The need for an undergraduate program in Strategic Communication is underscored by the realization that strategy itself implies diagnostic planning, a long-term orientation to time in order to guide a communication policy, and careful yet critical thinking to ensure that theory, research, and application merge successfully. A policy, promotion, or campaign that is based on strategic communication is one defined with an understanding of how persuasion, rhetoric, ethics, and writing for specific and also general audiences can be used tactically as part of a larger strategy. A strategic view of communication means a purposeful use of communications media to fulfill an organization’s mission (whether large corporate or political organizations or more community-based grassroots entities). Students graduating from an undergraduate program in strategic communication will possess the literacies required for successful navigation of a professional career in fields such as international affairs, corporate communication, and public relations, crisis management and promotional campaigns.
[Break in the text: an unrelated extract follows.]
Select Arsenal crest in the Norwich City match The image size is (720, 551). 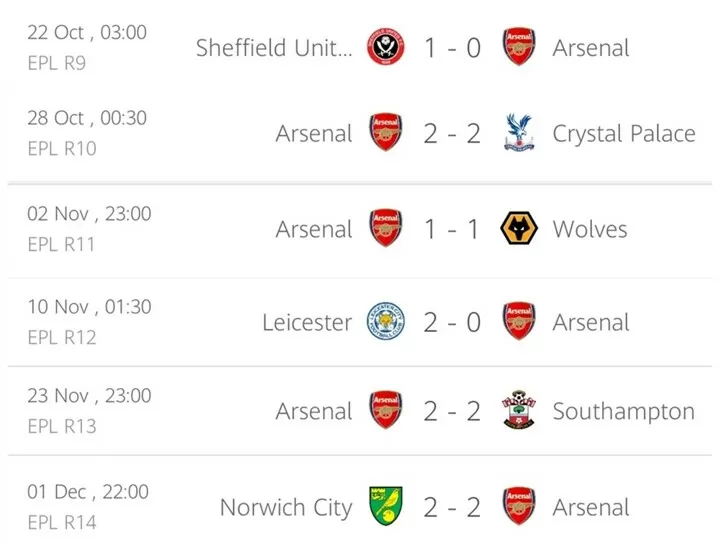[x=519, y=507]
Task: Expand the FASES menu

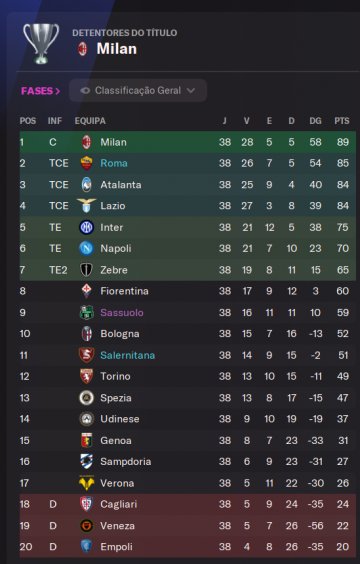Action: [40, 91]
The main takeaways for audience members are:
(1) dialogue about curricular challenges at a dual-accredited university;
(2) curricular solutions and structure;
(3) the degree to which interdisciplinarity can at once be liberating and also, seemingly, constraining; and finally,
(4) how recent global changes encouraged the development of the degree program given the view of messages as tactics deployed as part of a larger mission-oriented strategy.

References:
[1] Stanford University. (2016). Evaluating information: The cornerstone of civic online reasoning. Stanford History Education Group. Available at: https://sheg.stanford.edu/upload/V3LessonPlans/Executive%20Summary%2011.21.16.pdf
Keywords:
Curriculum design, strategic communication, innovation, interdisciplinarity.